== Page excerpt ==

HUNTSVILLE, Texas (KXAN) — The Texas Department of Criminal Justice is waiting for thousands of results to start rolling in via email for the new widespread COVID-19 testing the agency launched Tuesday for inmates and staff who are not showing symptoms.
As of Friday evening, the TDCJ reported strike teams have completed more than 13,000 offender tests and more than 3,000 employee swab tests. This means the agency has now tested more than 12% of the 140,000 Texas inmates. On Wednesday, the TDCJ had only tested less than 2% of the prison population as positive cases among staff and inmates continued to rise.
The new tests, manufactured by California company Curative Inc., are self-administered cheek-swabs.
A TDCJ spokesperson said 12 trained strike teams have been deployed to prison units across the state to oversee the testing, starting with units that have the highest number of positive COVID-19 cases.
Testing is complete at the Pack, Sanchez, Middleton, Murray, Terrell, LeBlanc, and Lopez Units. Testing continues at the Wynne, Clements, Ellis, Michael, Telford, Woodman, Robertson, Fort Stockton, Darrington, Stiles, Hughes, and Segovia Units, according to TDCJ.
Once the swab samples are taken, the agency gathers up the completed test tubes and ships them overnight to the Curative lab. The results, estimated to take 24-48 hours, come back electronically.
A TDCJ spokesperson said inmates who test positive, but are feeling no symptoms will be placed together in dorms.
“The ability to take those asymptomatic but positive offenders and further cohort them and put them into groups where we know this entire group is positive that can be nothing but good as far as the overall attack on COVID-19,” said Jeremy Desel, Communications Director for the Texas Department of Criminal Justice.
The state paid Curative $45 million for 300,000 tests, according to the Texas Department of Emergency Management, which are not just reserved for infected prisons. The TDCJ has picked up 80,000 tests so far. The rest are being stored in a TDEM warehouse.
Desel said it will likely take 110,000 tests to get the agency through the first wave of tests.
“I’m grateful that they are going to test,” said Lovinah Igbani, whose fiance is incarcerated at the Eastham Unit in Lovelady north of Hunstville. “That was one of the demands on our list of things that we wanted to change is that they test everyone — I’m hoping that they’re accurate.”
Curative CEO and founder Fred Turner told The Texas Tribine the swab tests have a 10% rate of producing false negatives. Turner told dot.LA earlier this month all tests for the coronavirus and COVID-19 have false negative rates.
The TDCJ is continuing to test inmates and staff members showing symptoms as they have been doing since March, and medically isolating those who test positive. There are currently 40 units on lockdown because they have at least one positive case of COVID-19, which is impacting more than 37,000 inmates across the state.
As of Friday at 6 p.m., the agency reported more than 1,900 positive tests among prisoners — an increase of 114 from the day before — and more than 700 positives cases among staff. A total of 30 Texas inmates have died from COVID-19, and an additional 21 inmate deaths are pending autopsy. Seven TDCJ staff members have died from COVID-19.

===
== Data extracts ==

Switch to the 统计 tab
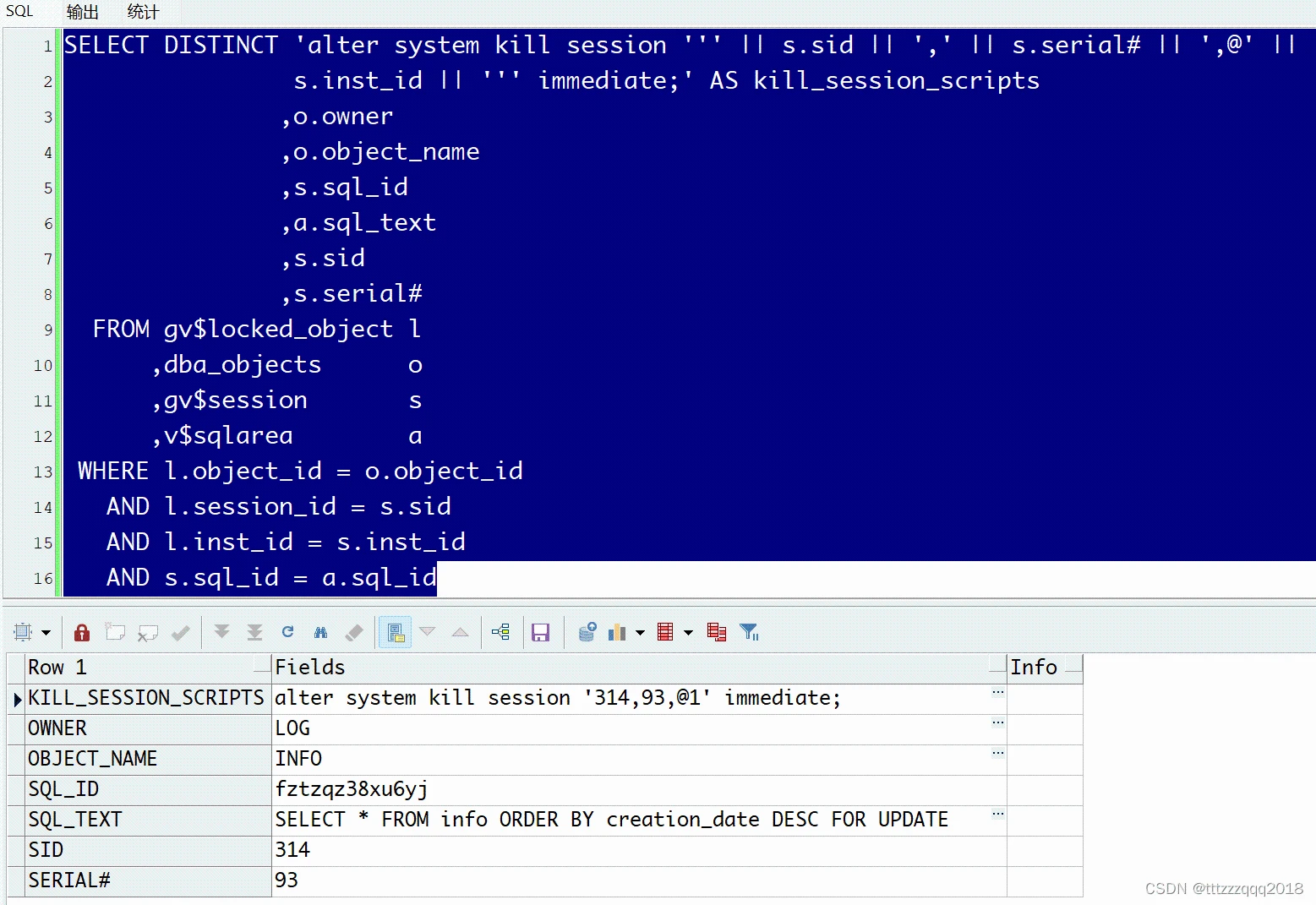Image resolution: width=1316 pixels, height=905 pixels. (143, 12)

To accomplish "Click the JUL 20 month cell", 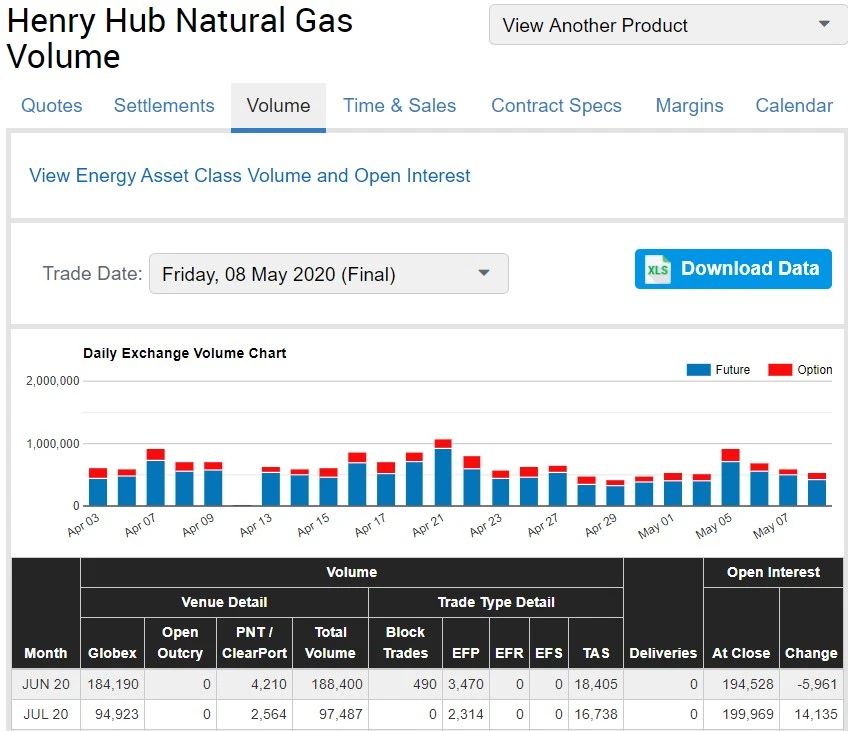I will [46, 714].
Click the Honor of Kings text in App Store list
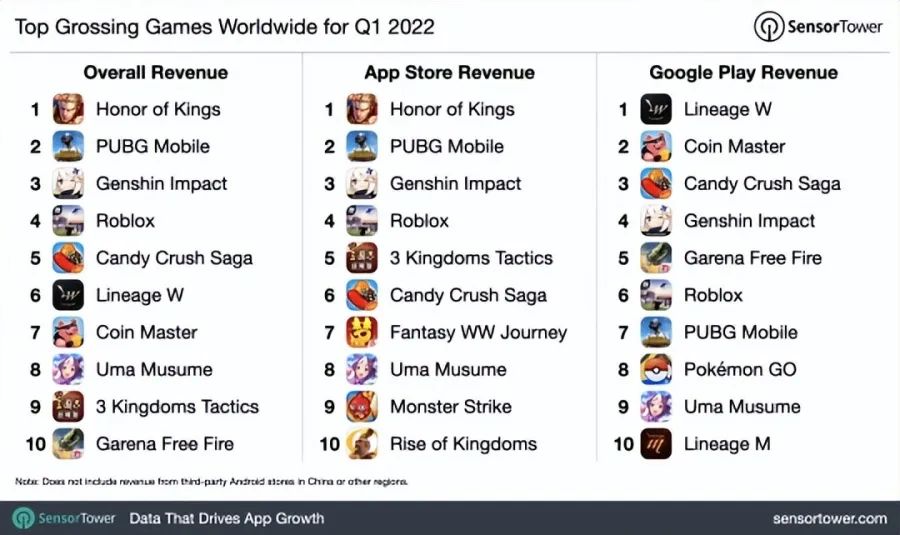This screenshot has height=535, width=900. tap(452, 109)
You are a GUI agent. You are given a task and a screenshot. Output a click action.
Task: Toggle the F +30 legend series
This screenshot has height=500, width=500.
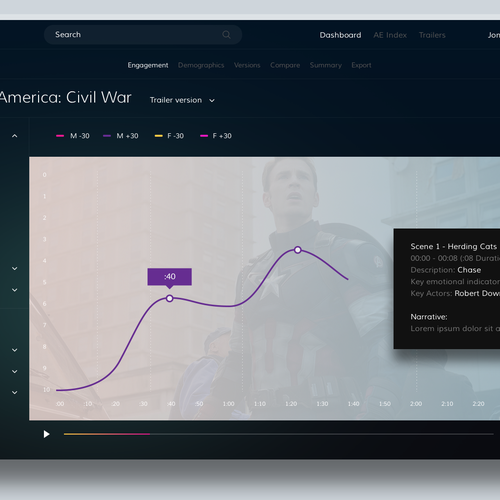[x=216, y=136]
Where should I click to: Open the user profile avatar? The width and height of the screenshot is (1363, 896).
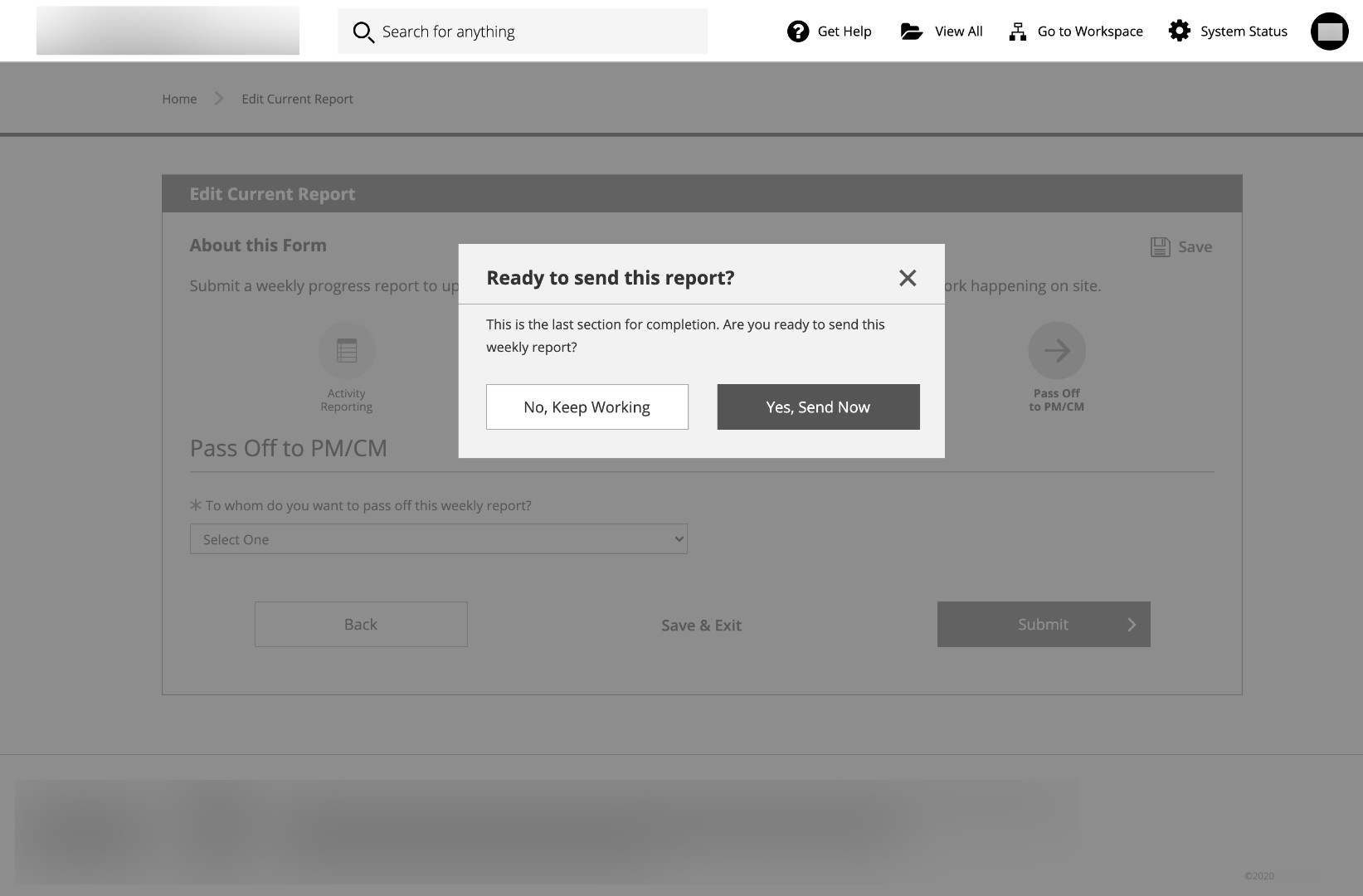1329,32
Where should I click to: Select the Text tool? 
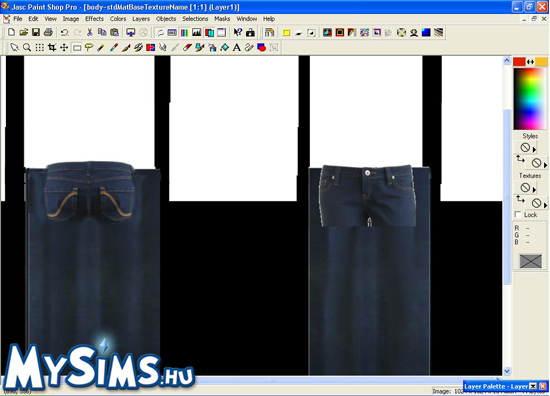pyautogui.click(x=237, y=47)
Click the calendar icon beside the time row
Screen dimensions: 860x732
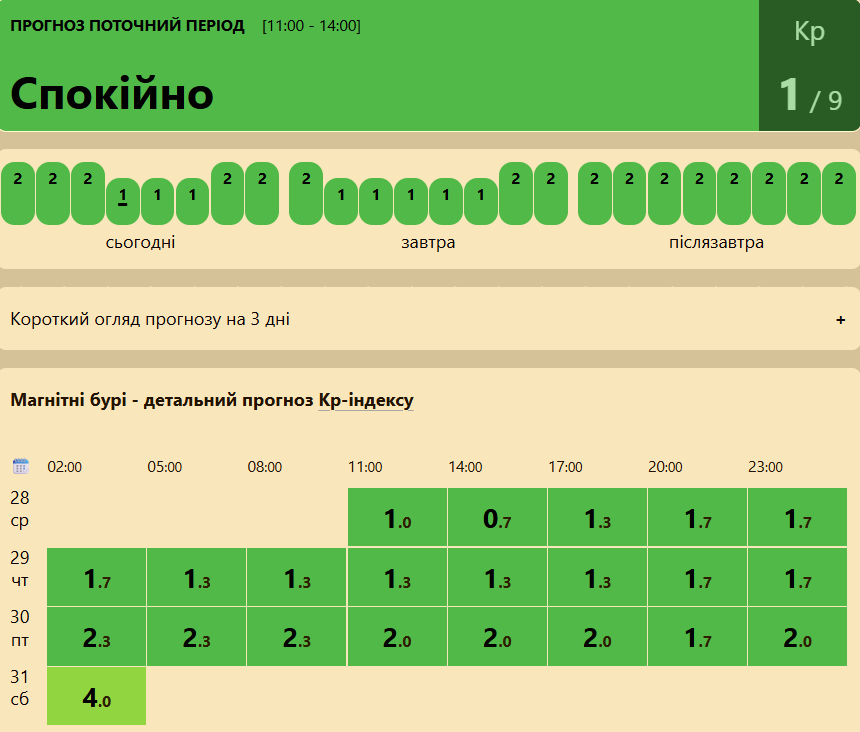pos(20,466)
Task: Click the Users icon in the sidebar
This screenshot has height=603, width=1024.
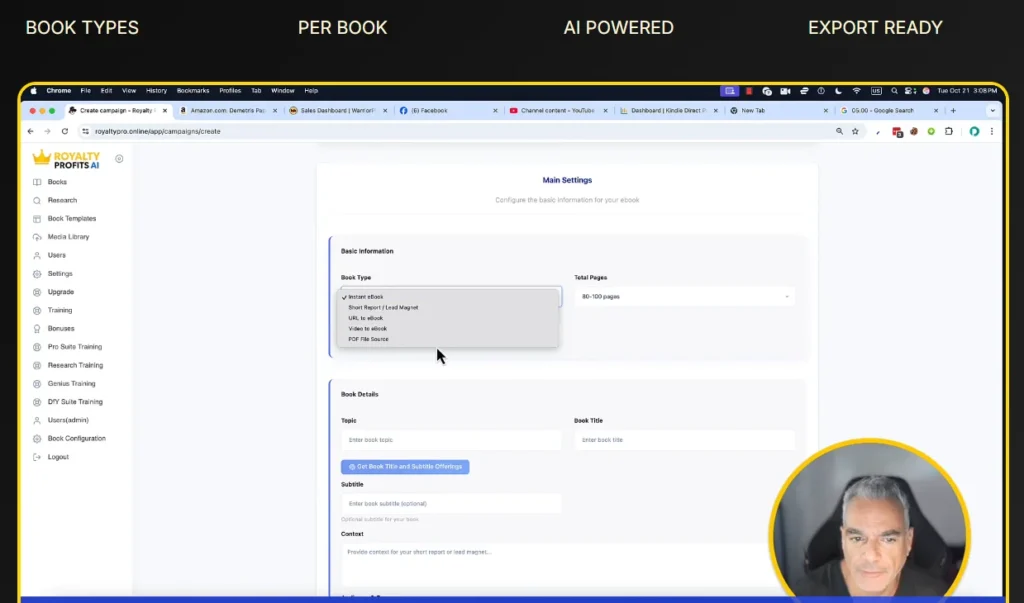Action: coord(36,255)
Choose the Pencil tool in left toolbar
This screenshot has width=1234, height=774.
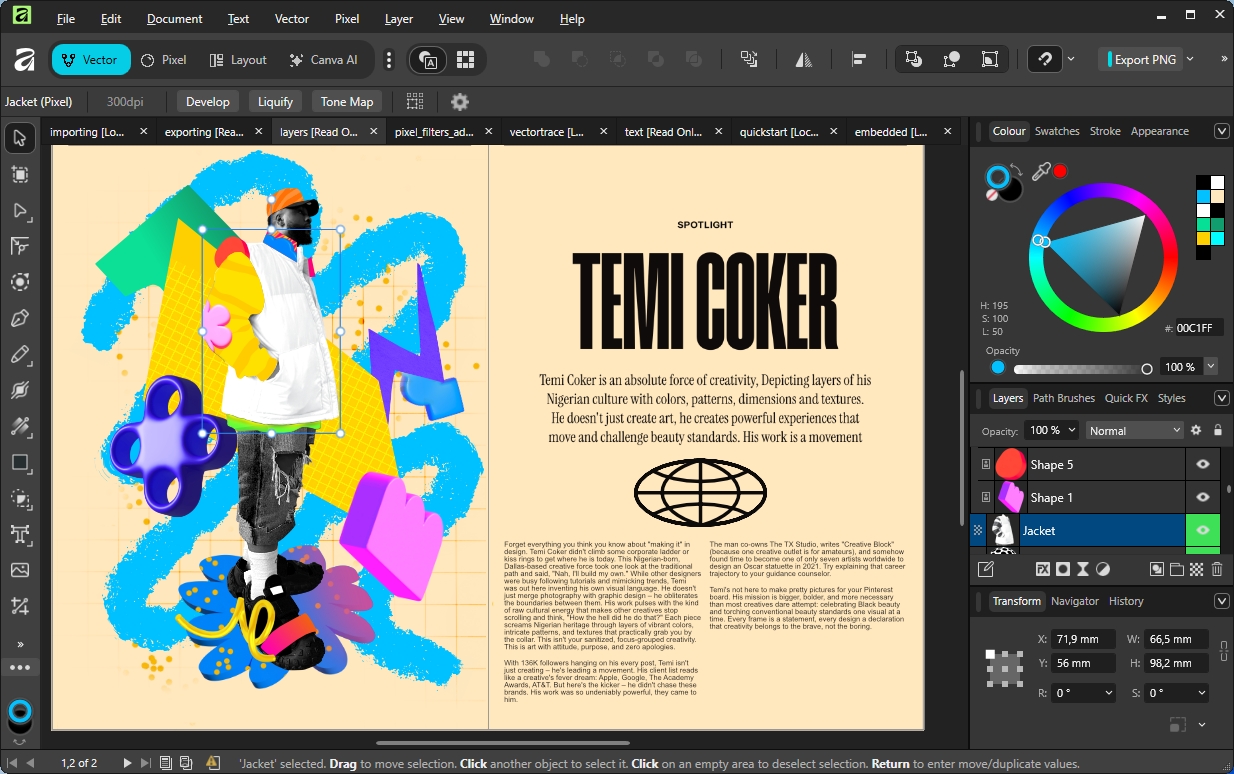tap(19, 354)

===

■ **Using the information**:
A) Repeat the TDCJ testing article word for word, everything from "Curative CEO and" down to "false negative rates.".
B) Answer these questions from the TDCJ testing article:
(i) Which company manufactures the new tests?
(ii) How much did the state pay for 300,000 tests?
(iii) How many TDCJ staff members have died from COVID-19?
C) Translate this sentence from the TDCJ testing article into Spanish: "The new tests, manufactured by California company Curative Inc., are self-administered cheek-swabs."
The rows are separate material with no connection to the TDCJ testing article.

■ **List of answers**:
A)
Curative CEO and founder Fred Turner told The Texas Tribine the swab tests have a 10% rate of producing false negatives. Turner told dot.LA earlier this month all tests for the coronavirus and COVID-19 have false negative rates.

B)
(i) Curative Inc.
(ii) $45 million
(iii) Seven

C) Las nuevas pruebas, fabricadas por la empresa californiana Curative Inc., son hisopados bucales autoadministrados.